Illumina, Roche accused of infringing genetic testing patents
Pharmaceutical companies Illumina and Roche have been sued for allegedly infringing two patents covering the technology for non-invasive DNA testing by Maryland genetic testing company Ravgen.
The complaints, filed at the the US District Court for the District of Delaware on December 3, hold that the companies infringed US patent numbers 7,727,720 and 7,332,277, which protect an invention used to perform non-invasive tests of “cell-free” fetal DNA circulating in maternal blood to detect chromosomal abnormalities.
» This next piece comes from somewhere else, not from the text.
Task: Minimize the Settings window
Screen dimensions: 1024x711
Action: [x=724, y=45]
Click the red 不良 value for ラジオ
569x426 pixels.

Ravgen stated that its founder, Ravinder Dhallan, started the company in 2000 after discovering limitations to the available techniques for prenatal testing, “making it his mission to invent an improved prenatal diagnostic exam—one that was both non-invasive and accurate”.
It said that Dhallan’s innovative new methods for detecting genetic disorders had laid the foundation for the development of accurate non-invasive prenatal diagnostic tests, and that his publications exploring these inventions had received worldwide press coverage.
According to the complaint filed against Illumina and its subsidiary, Verinata Health, the accused companies make, use, and commercialise genetic tests using cell-free DNA, under the trademarks: ‘TruSight’, ‘Verifi’, and ‘VeriSeq’, which infringe the claimed inventions of Ravgen’s patents.
It added that the companies had been and are assignees of a number of patents and patent applications that were filed after the ‘277 and ‘720 patents were published in 2008 and 2010 respectively, and that, in researching the patentability of their own patents, they would, or at a minimum should have, become aware of Ravgen’s patents.
In the suit filed against Roche and its subsidiary, Ariosa, Ravgen accused the companies of infringing its patents by marketing and distributing genetic tests under the trademarks: ‘Harmony Prenatal Test’,‘FoundationACT’, ‘Foundation One Liquid’, and ‘FoundationOne Liquid CDx’.
Both complaints said that despite their knowledge of the patents-in-suit and of their infringement of those patents, that Illumina and Roche “continued to willfully infringe the patents-in-suit so as to obtain the significant benefits of Ravgen’s innovations without paying compensation to Ravgen”.
Ravgen also sued Natera, PerkinElmer, and LabCorp for infringing the same patents with their DNA tests at the US District Court for the Western District of Texas in June.